September 24, 2008


China's leaders brace for battle with regions (Willy Lam, 9/25/08, Asia Times)

The Hu-Wen team's worst headache could come from CCPCC members from the regions, who will be lobbying aggressively for Beijing to loosen its tight monetary policy as well as to boost transfer payments and preferential policies for provinces and cities hard hit by economic doldrums, such as the closure of medium-sized factories and falling property prices.

Moreover, the "warlords" - a reference to resourceful regional party secretaries, governors and mayors - have continued to resist the central authorities' (zhongyang) decade-long objective of streamlining the grassroots bureaucracy.

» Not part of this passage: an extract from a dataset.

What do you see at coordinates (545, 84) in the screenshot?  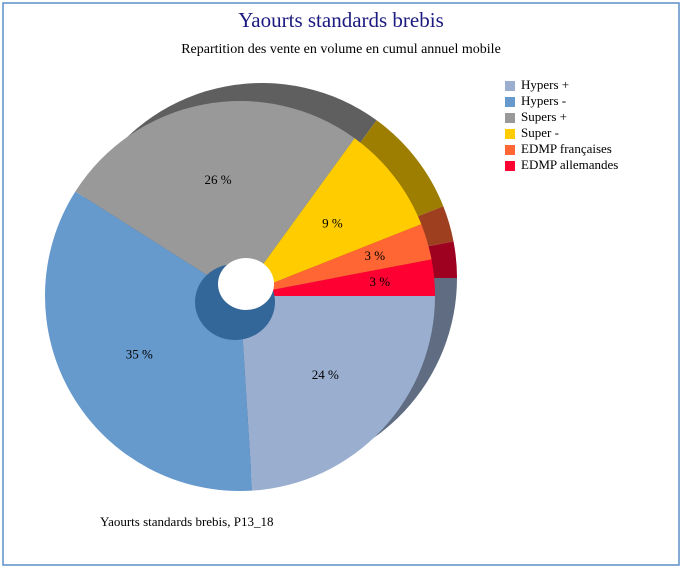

The agenda of the third plenum of the party's 17th Central Committee is ostensibly to discuss agricultural issues. Yet given the post-Olympics economic downturn, political analysts in Beijing say a major leitmotif of the conclave will be how to ensure that the hard times will not exacerbate already severe "contradictions within the people". There are signs that the nightmare the CCP leadership fears most may come to pass sooner than anticipated: members of the middle class joining "disadvantaged sectors" such as peasants and migrant workers in staging protests and even riots to vent their grievances. [...]

At least on the surface, two major post-Olympics disasters might create more incentives for the Hu-Wen leadership to crack the whip on regional bureaucracies. The first is the mass poisoning of babies and small children who have taken milk powder contaminated with the lethal chemical melamine. More than 53,000 infants have become ill - and at least four have died - after imbibing the tainted milk product, which is manufactured by Sanlu, a dairy company based in Hebei province. Given that Hebei police knew about irregularities in the company as early as May, suspicions of a cover-up have focused on senior Hebei leaders. The latter are said to be on good terms with the bosses of Sanlu, which contributed 330 million yuan of taxes to provincial coffers last year.

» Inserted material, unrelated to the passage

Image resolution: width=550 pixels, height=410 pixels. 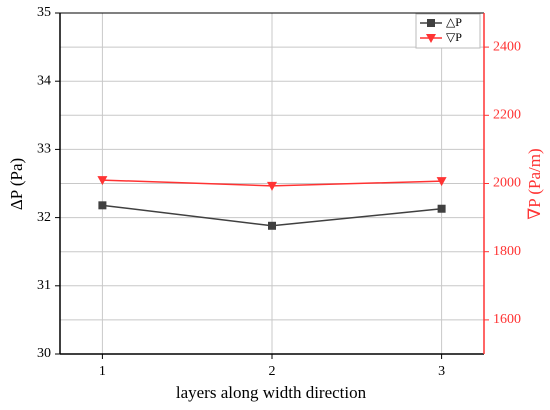 What do you see at coordinates (507, 46) in the screenshot?
I see `y2-tick-label: 2400` at bounding box center [507, 46].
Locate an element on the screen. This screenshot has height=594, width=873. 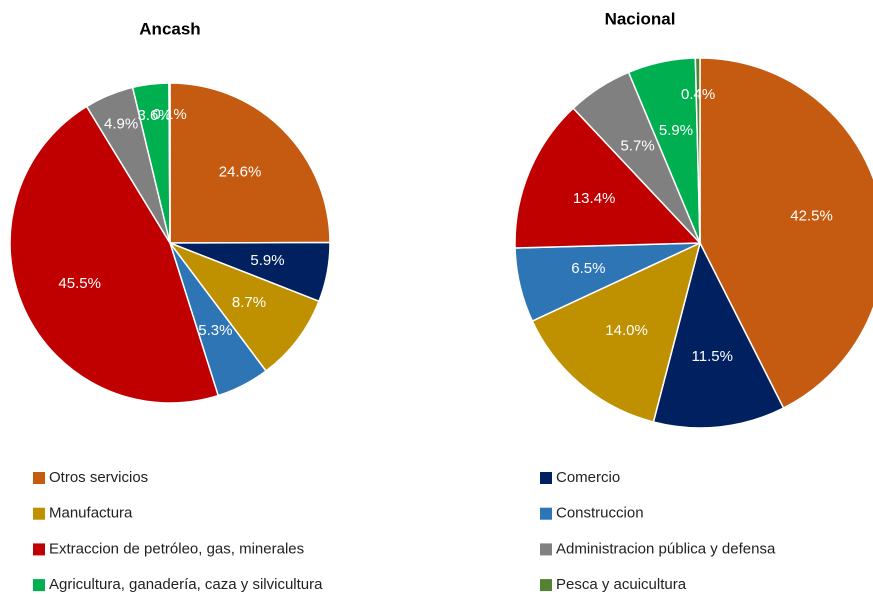
data-label: 0.1% is located at coordinates (169, 114).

The other incident was the death of 254 residents in Xiangfen county, Shanxi province, in a mudslide earlier this month. The accident was triggered by the collapse of the retaining wall of an illegal mining dump containing tons of liquid iron ore waste. These two disasters have apparently given Beijing the pretext to take action against dereliction of duty and other mistakes on the part of regional officials.